2006-04-03 Global Information Network
By Haider Rizvi CURITIBA, Brazil, Mar. 31, 2006 (IPS/GIN) -- Delegates from developing countries attending an international conference on biodiversity here are demanding changes in the World Trade Organization (WTO) rules on patenting of genetic resources, such as seeds, plants and animals. Their demand emanates from fears that existing laws on intellectual property can infringe the rights of indigenous communities and their traditional knowledge about various species of plants and animals. The 1992 U.N. Convention on Biological Diversity (CBD) clearly requires "fair and equitable benefit sharing" of biological resources. All parties have agreed that the convention must be implemented by 2010, but not on the question of how to implement it. Large developing countries like India, Brazil, Pakistan and many others have proposed that companies interested in having access to genetic material must disclose their country of origin and seek the informed consent of local people before obtaining patent rights. "This is a minimum standard," said Henrique Choer Moraes, an official at the Brazilian Ministry of Foreign Affairs, at a meeting of experts. "We are not denying the contracts (to the companies). We just want compliance." But the United States, which is home to a large number of biotech and pharmaceutical companies, is dismissive of the proposal to create international rules tying patent rights to the prior consent of indigenous communities, and the condition that the origin of the product's source must be made public. "The U.S. is very interested in flexibility," Douglas Neumann, a U.S. State Department official who deals with biological and environmental affairs, told delegates at a gathering organized by the WTO Council for Trade Related Aspects of Intellectual Property Rights, also known as TRIPS. In Neumann's view, the disclosure condition would cause uncertainty for the product developer and "would discourage innovation." He said the patent system "has helped people around the world to have better lives."
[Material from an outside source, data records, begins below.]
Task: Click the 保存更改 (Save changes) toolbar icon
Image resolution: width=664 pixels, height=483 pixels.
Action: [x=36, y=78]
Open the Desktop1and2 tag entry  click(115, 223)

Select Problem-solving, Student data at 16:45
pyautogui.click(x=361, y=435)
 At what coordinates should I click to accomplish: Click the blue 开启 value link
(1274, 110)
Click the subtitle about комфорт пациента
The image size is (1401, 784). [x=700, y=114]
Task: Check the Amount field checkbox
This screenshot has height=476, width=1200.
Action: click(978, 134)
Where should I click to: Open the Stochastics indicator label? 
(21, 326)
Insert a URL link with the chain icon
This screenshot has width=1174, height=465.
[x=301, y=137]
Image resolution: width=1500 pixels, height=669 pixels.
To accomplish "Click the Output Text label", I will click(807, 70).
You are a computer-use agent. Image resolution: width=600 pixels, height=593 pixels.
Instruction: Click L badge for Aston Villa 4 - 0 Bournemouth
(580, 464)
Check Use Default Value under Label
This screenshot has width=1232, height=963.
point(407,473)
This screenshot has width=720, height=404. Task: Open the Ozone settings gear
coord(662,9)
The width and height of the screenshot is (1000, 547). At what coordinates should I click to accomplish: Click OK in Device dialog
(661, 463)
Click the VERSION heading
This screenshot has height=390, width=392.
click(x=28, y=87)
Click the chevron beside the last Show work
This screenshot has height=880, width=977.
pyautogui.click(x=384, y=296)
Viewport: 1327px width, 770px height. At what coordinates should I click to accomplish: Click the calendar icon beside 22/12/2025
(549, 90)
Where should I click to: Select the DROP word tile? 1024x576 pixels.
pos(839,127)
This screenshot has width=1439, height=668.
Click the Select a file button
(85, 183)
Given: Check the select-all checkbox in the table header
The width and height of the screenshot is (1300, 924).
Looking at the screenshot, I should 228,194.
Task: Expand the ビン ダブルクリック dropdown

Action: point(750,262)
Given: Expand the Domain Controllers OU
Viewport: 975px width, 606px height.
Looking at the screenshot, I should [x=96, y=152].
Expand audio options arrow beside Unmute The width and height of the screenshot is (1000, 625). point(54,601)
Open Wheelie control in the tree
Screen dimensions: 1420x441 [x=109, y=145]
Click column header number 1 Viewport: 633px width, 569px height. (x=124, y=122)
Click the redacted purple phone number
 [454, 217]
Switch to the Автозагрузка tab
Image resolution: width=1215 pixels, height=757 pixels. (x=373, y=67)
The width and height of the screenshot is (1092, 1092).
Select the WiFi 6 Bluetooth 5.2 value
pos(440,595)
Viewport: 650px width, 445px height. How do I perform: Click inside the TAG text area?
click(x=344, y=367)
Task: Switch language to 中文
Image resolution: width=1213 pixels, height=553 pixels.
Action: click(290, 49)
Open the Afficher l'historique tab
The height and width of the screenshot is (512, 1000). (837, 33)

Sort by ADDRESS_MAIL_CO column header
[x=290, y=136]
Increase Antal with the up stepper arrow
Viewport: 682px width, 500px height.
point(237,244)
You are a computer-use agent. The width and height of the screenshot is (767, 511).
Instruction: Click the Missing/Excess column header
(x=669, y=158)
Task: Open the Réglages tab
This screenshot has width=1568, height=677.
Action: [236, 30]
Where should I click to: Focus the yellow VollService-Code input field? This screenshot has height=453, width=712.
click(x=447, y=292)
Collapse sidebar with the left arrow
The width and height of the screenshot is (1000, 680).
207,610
But proponents of the proposal do not embrace this argument. "Are we going to kill innovation? We are not going to blow up the patent system. Our proposal positively protects the traditional knowledge," Moraes said, adding that the "burden of proof" lies with the patent seekers. The U.S does not object to national laws, but rejects an international legal mechanism, because, as Neumann suggested, it could affect negotiations on contracts. The U.S. also seeks clarification of the definition of "traditional knowledge." How this clash between intellectual property rights and social and environmental protections will play out is a question that has to be settled by the 149 members of the WTO and the parties to the Convention on Biological Diversity, according to observers.. Brazil, which has taken the lead in complying with the implementation requirements of the convention, argues that the intellectual property laws and the convention have to be "mutually compatible." Though discussed in previous meetings as well, the issue was formally taken up by the WTO Commission on Trade and Environment back in 1995. It gained momentum during the 1999 meeting in Seattle, where huge protests broke out against the WTO policies. Last year at a WTO meeting in Hong Kong, developing countries once again raised this issue. They argued that the TRIPS rules must be amended to oblige all WTO members to make life forms and parts non-patentable. The TRIPS agreement allows for the patenting or other intellectual property protection of genetic material without ensuring compliance with the provisions of the CBD, including those relating to "prior informed consent" and benefit sharing. Developing countries say if this is not possible, at least patents for products based on traditional or indigenous knowledge must be excluded. They argue that Article 16 of the CBD acknowledges a conflict between the objectives of protecting intellectual property and conservation of biodiversity, stating that, "the contracting parties' patents and other intellectual property rights may have an influence on the implementation of this convention, [and] shall cooperate in this regard subject to national legislation and international law in order to ensure that such rights are supportive and do not run counter to its objectives."
Countries are also divided on the question of whether the appropriate forum to discuss this issue is the WTO or the World Intellectual Property Organization (WIPO). At the moment, the WTO seems poised to intensify consultations. Its Doha round of trade talks is scheduled to end this year, but it is not clear whether the issue of traditional knowledge would be part of it. "Right now, we are not discussing the traditional knowledge," a WTO official told delegates at a meeting.